BEGIN
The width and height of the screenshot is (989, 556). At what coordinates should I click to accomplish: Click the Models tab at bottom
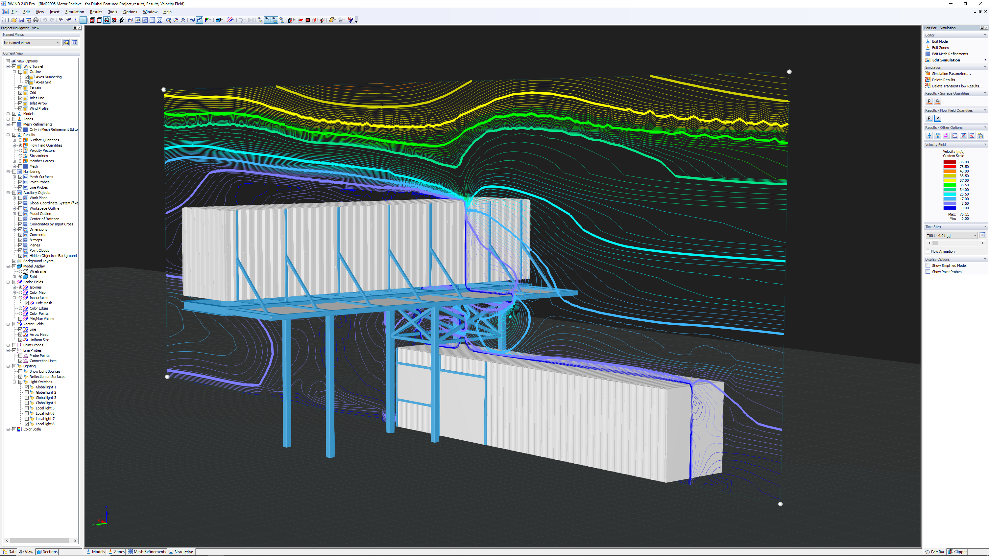point(98,551)
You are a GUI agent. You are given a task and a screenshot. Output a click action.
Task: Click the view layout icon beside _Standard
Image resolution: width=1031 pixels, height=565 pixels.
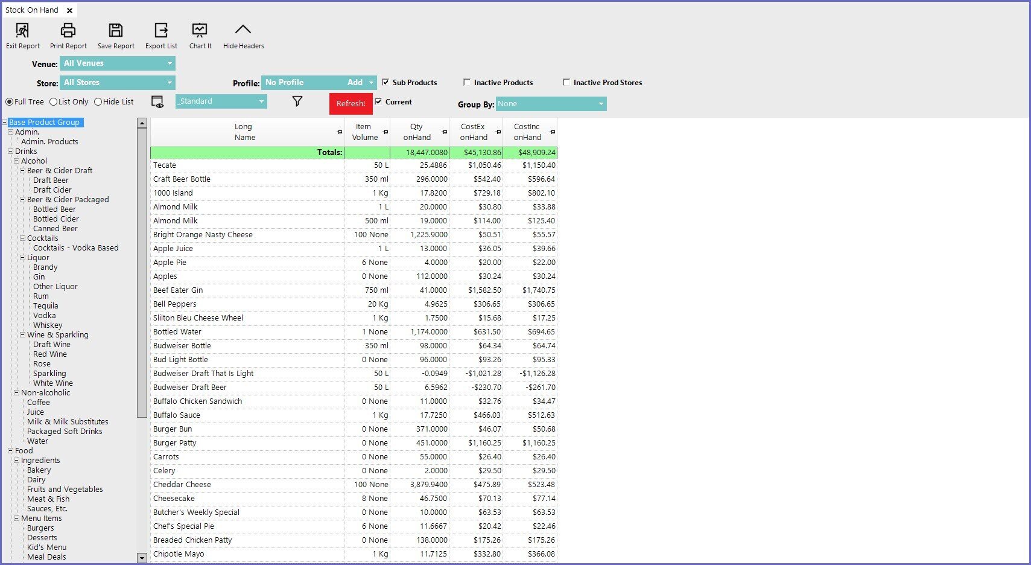click(x=157, y=102)
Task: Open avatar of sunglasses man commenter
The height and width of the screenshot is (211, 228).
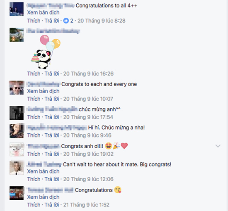Action: [17, 88]
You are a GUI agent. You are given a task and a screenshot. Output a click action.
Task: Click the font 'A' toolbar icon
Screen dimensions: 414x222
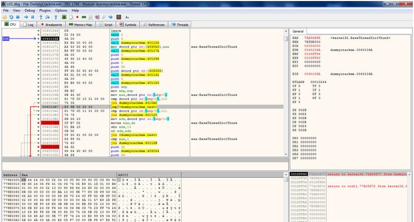click(x=127, y=17)
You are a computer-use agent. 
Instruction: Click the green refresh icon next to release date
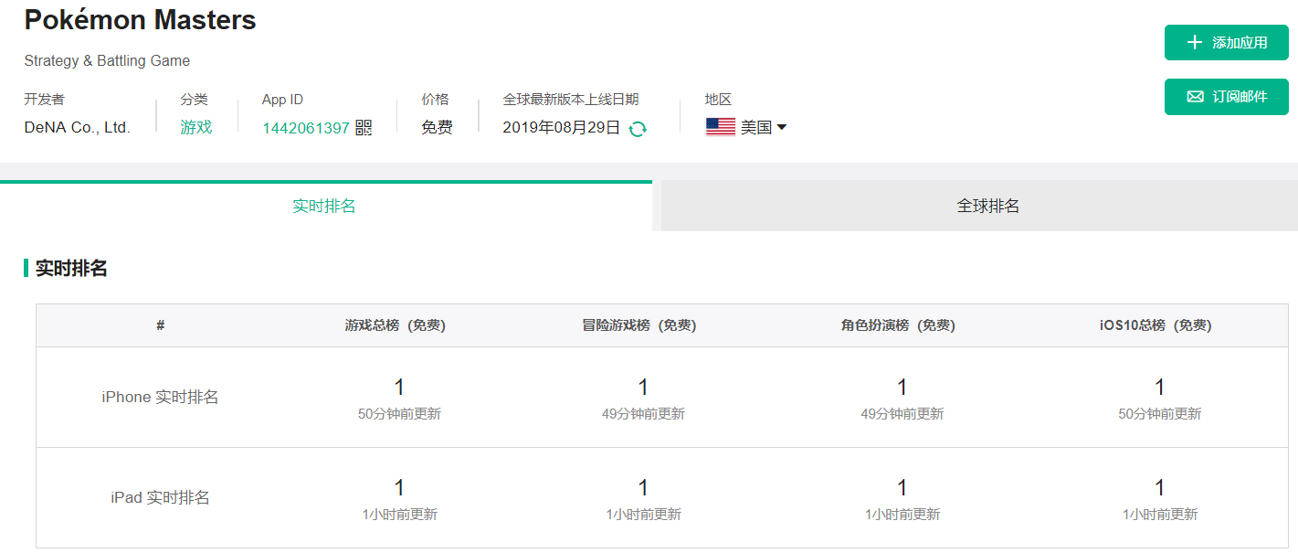[x=638, y=129]

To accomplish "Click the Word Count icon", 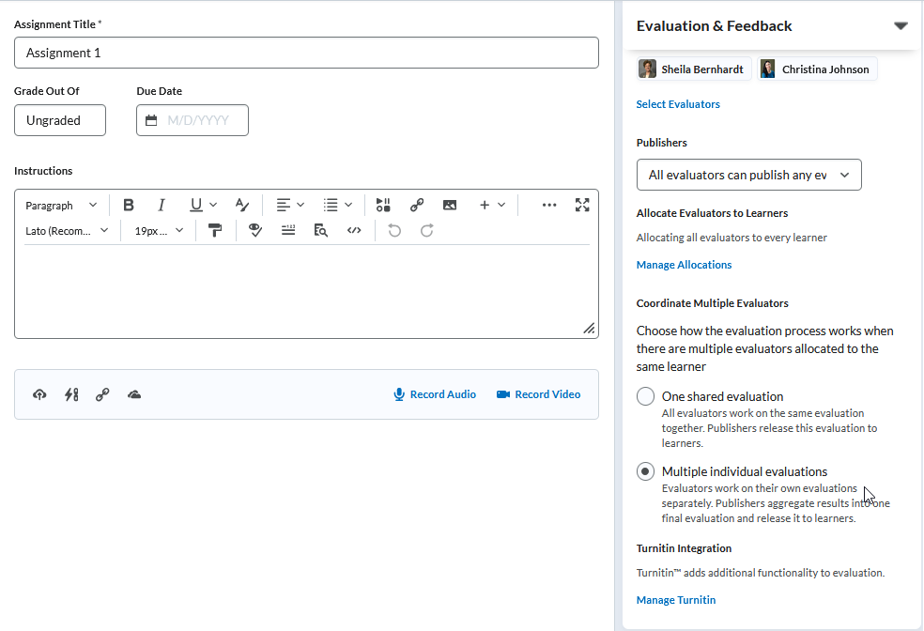I will pos(288,230).
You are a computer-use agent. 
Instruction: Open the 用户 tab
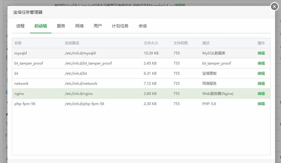point(98,26)
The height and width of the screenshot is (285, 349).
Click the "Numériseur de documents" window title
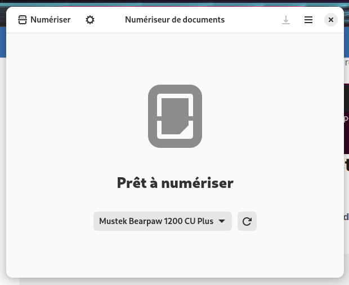pos(175,20)
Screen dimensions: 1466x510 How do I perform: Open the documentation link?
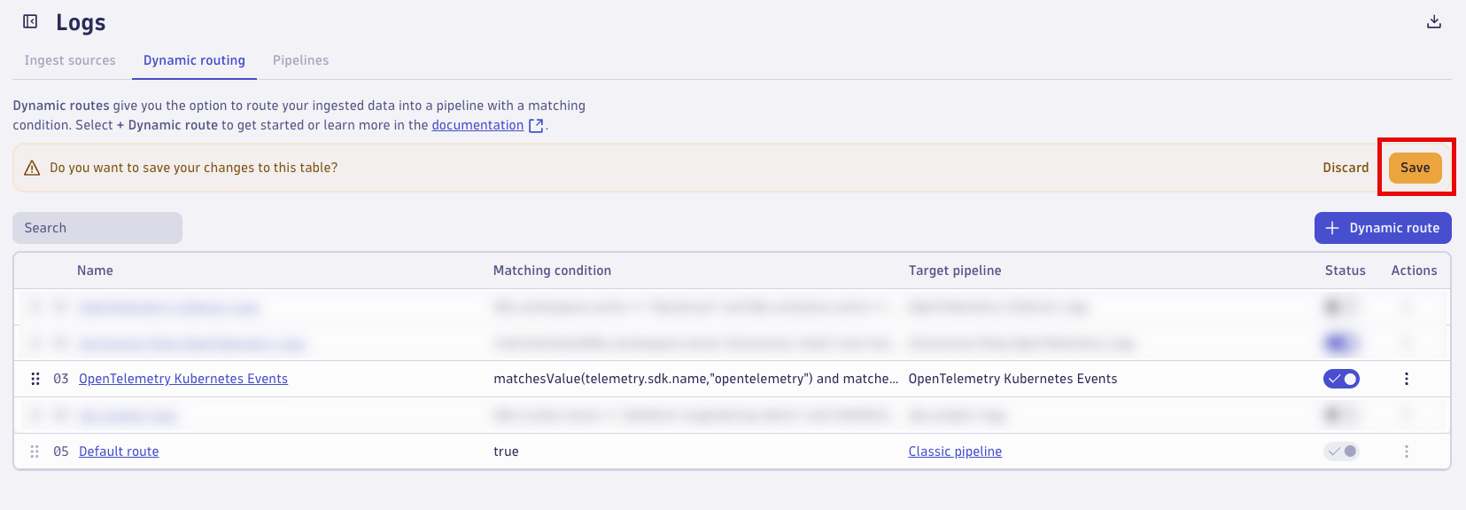tap(477, 125)
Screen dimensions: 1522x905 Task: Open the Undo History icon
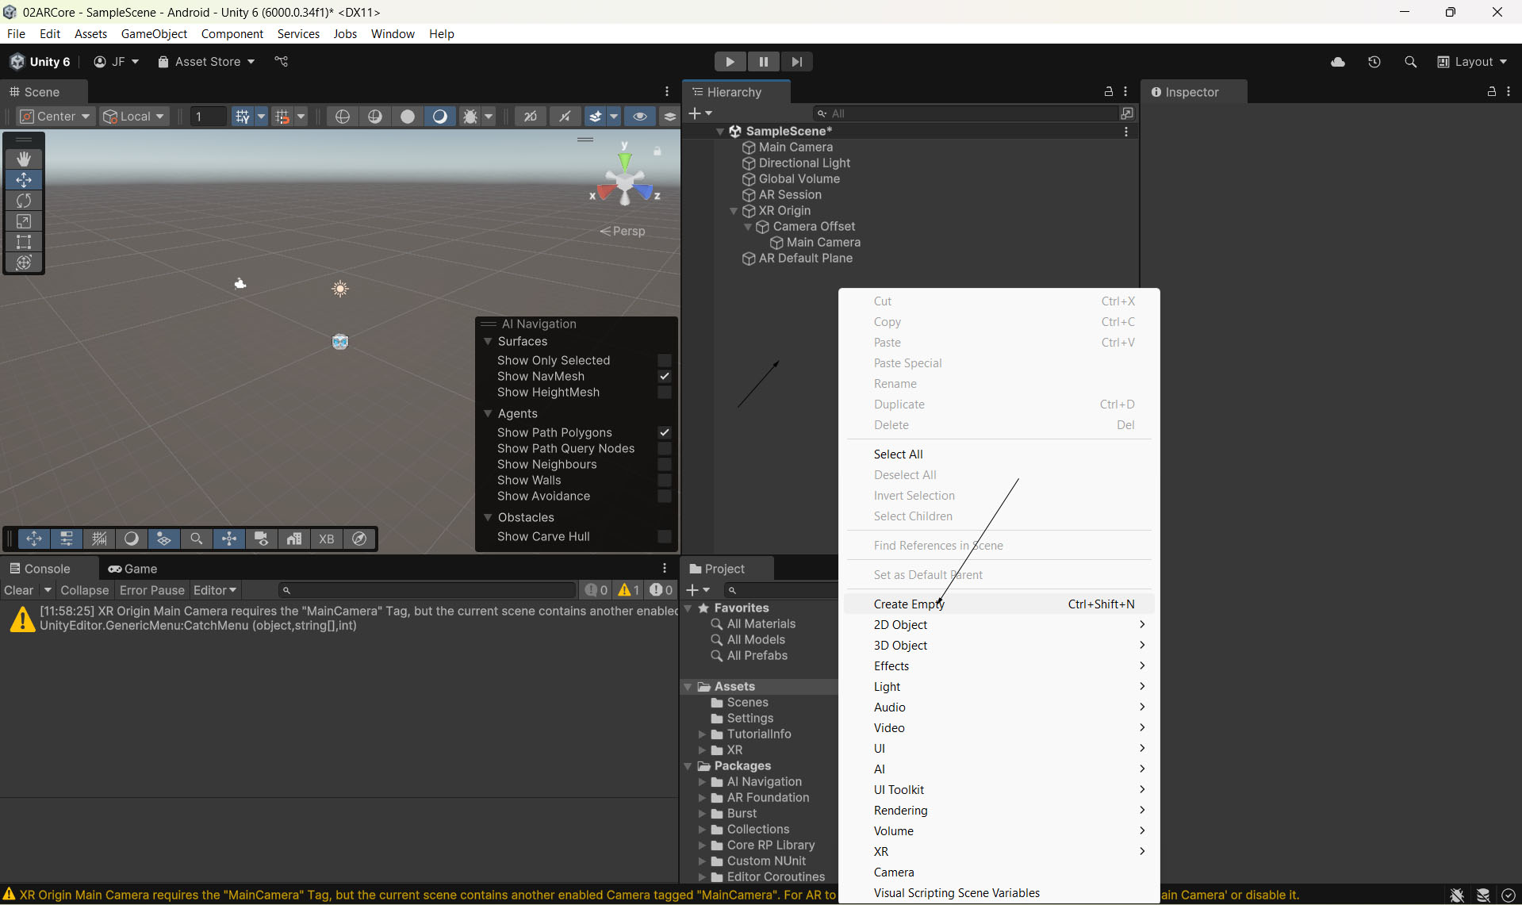tap(1374, 62)
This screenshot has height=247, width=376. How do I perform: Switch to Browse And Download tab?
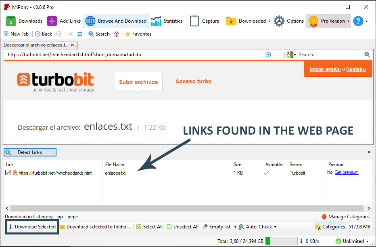[116, 21]
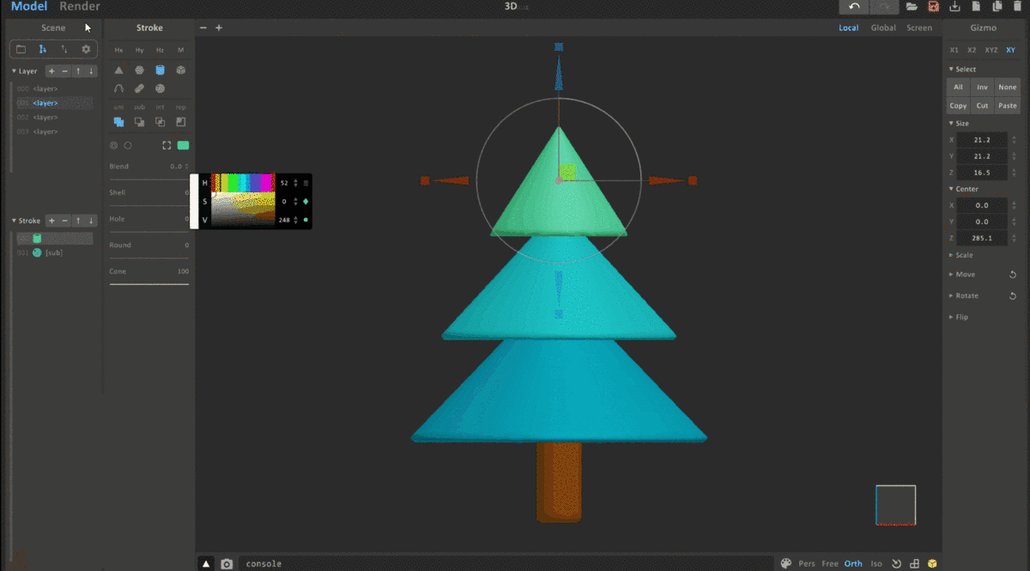
Task: Click the undo arrow button
Action: (x=853, y=7)
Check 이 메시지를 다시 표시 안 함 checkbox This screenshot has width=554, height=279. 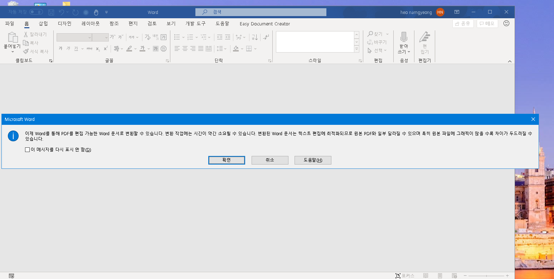click(x=27, y=150)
END
## HOW TO COMPLETE THIS TASK
Starting with the first line of the data above, write out each line exactly up to and including the line that holds "Task: Open avatar of sunglasses man commenter". Pictures stay out.

## EXERCISE OUTPUT
The width and height of the screenshot is (989, 556). At what coordinates should I click to accomplish: Click the Models tab at bottom
point(98,551)
You are a GUI agent. You are given a task and a screenshot. Output a click action.
Task: Click the view layout icon beside _Standard
Image resolution: width=1031 pixels, height=565 pixels.
click(x=157, y=102)
Task: Open avatar of sunglasses man commenter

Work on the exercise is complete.